Cai, Q. and Storey, K.B. 1996. Anoxia-induced gene expression in turtle heart: upregulation of mitochondrial genes for NADH-ubiquinone oxidoreductase subunit 5 and cytochrome c oxidase subunit 1. Eur. J. Biochem 241, 83-92.

Anoxia-induced Gene Expression in Turtle Heart: Upregulation of Mitochondrial Genes for NADH-Ubiquinone Oxidoreductase Subunit 5 and Cytochrome c Oxidase Subunit 1

Qinyin Cai and Kenneth B. Storey


Abstract
A cDNA library constructed from heart of anoxia-exposed adult turtles (Trachemys scripta elegans) was differentially screened with 32P-labeled single stranded cDNA probes from heart of control versus anoxic animals to clone genes induced by anoxia stress. Four cDNA clones, pBTaR20, pBTaR34, pBTaR63 and pBTaR914 were obtained and confirmed to be upregulated in response to anoxic submergence (20 hours in N2 bubbled water at 7C).

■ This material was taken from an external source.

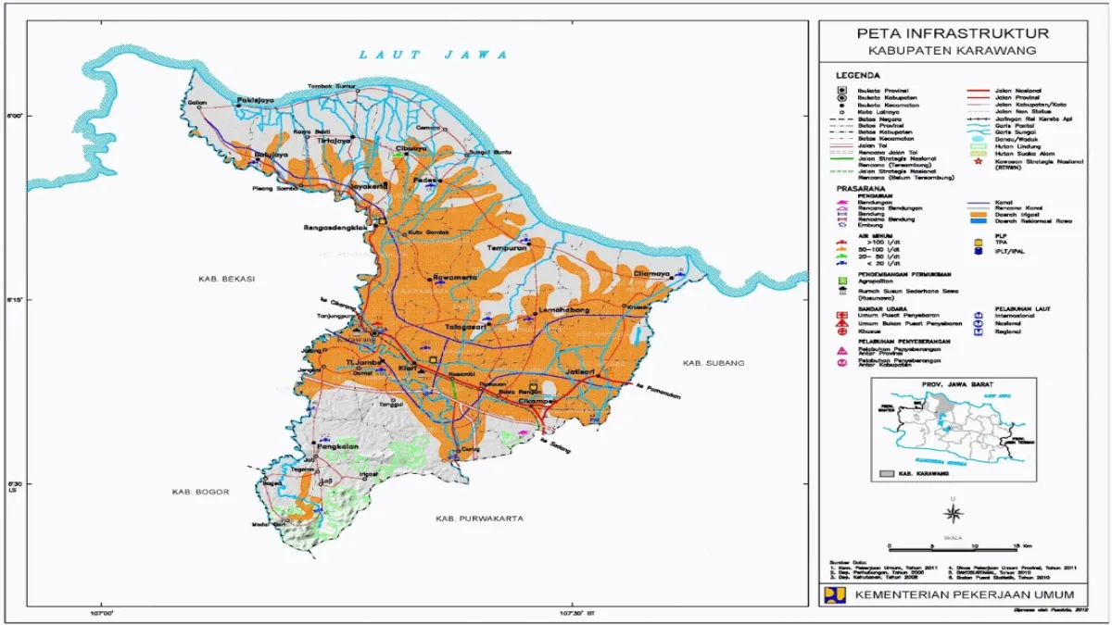1112x625 pixels.
Task: Click the Kementerian Pekerjaan Umum yellow logo
Action: [x=834, y=594]
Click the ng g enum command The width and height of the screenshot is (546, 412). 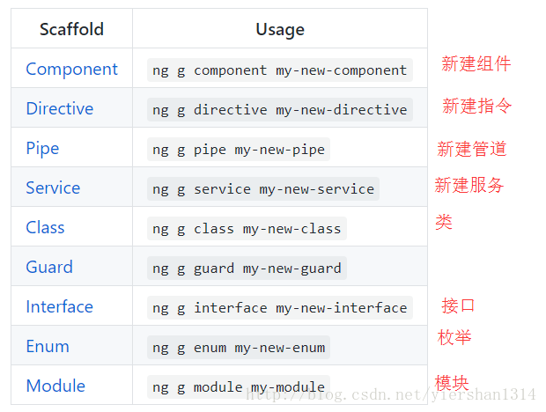[x=239, y=347]
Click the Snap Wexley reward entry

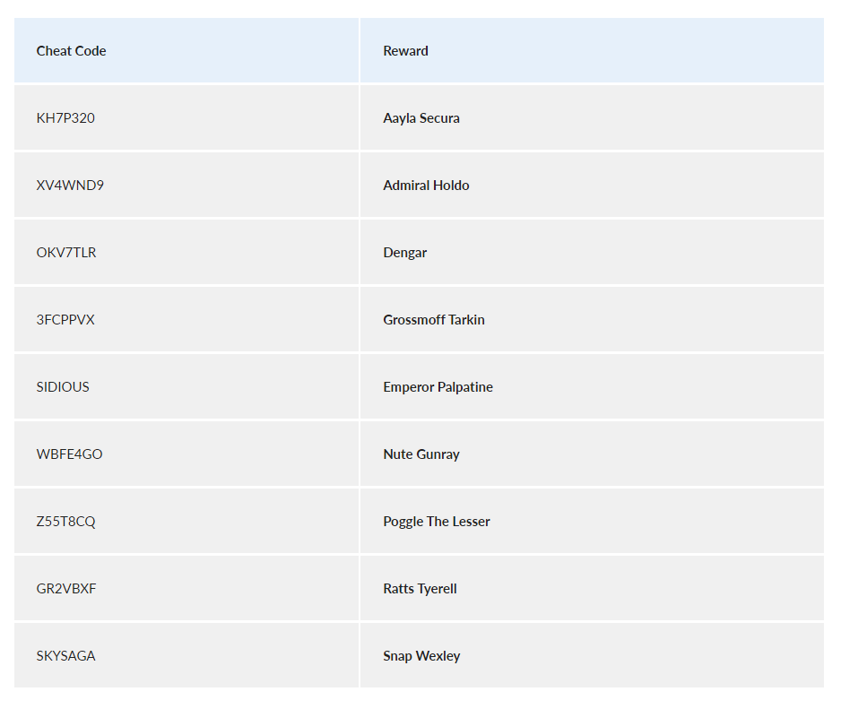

Two clones, pBTaR20 and pBTaR63, were characterized by sequence analysis and in vivo expression. The clone pBTaR20 had a 1597 bp cDNA sequence and pBTaR63 contained a 1837 bp sequence. The pBTaR20 sequence contained a single open reading frame that was very close to full length and could potentially encode a polypeptide with 508 amino acids. The deduced polypeptide sequence showed approximately 83% of the residues identical with the sequence of cytochrome C oxidase subunit 1 (COI) that is encoded by a mtDNA gene Cox1. The clone pBTaR63 contained a single, potentially full length open reading frame that could encode a polypeptide of 591 residues. This was similar to another mitochondrial protein, NADH-ubiquinone oxidoreductase subunit 5 (ND5), which is encoded by mtDNA gene Nad5. Analysis of the time course of expression of Cox1 and Nad5 by Northern hybridization analysis showed that mRNA transcripts for both accumulated rapidly (within 1 h) in response to anoxia exposure. Both showed similar increases in their transcript content after 1 h anoxia but with longer anoxia exposures (5 or 20 h) Nad5 mRNA levels remained high whereas Cox1 mRNA content declined somewhat. Northern-blot hybridization also revealed differential expression of these two genes in five other organs of T. s. elegans during anoxia exposure (brain, kidney, liver, red and white skeletal muscle), with a particularly large increase in mRNA transcript levels of both genes in anoxic red muscle. Organ-specific analysis of these genes in a freeze tolerant turtle species (Chrysemys picta marginata) also showed that differential expression of these genes occurred in response to the ischemia induced by plasma freezing.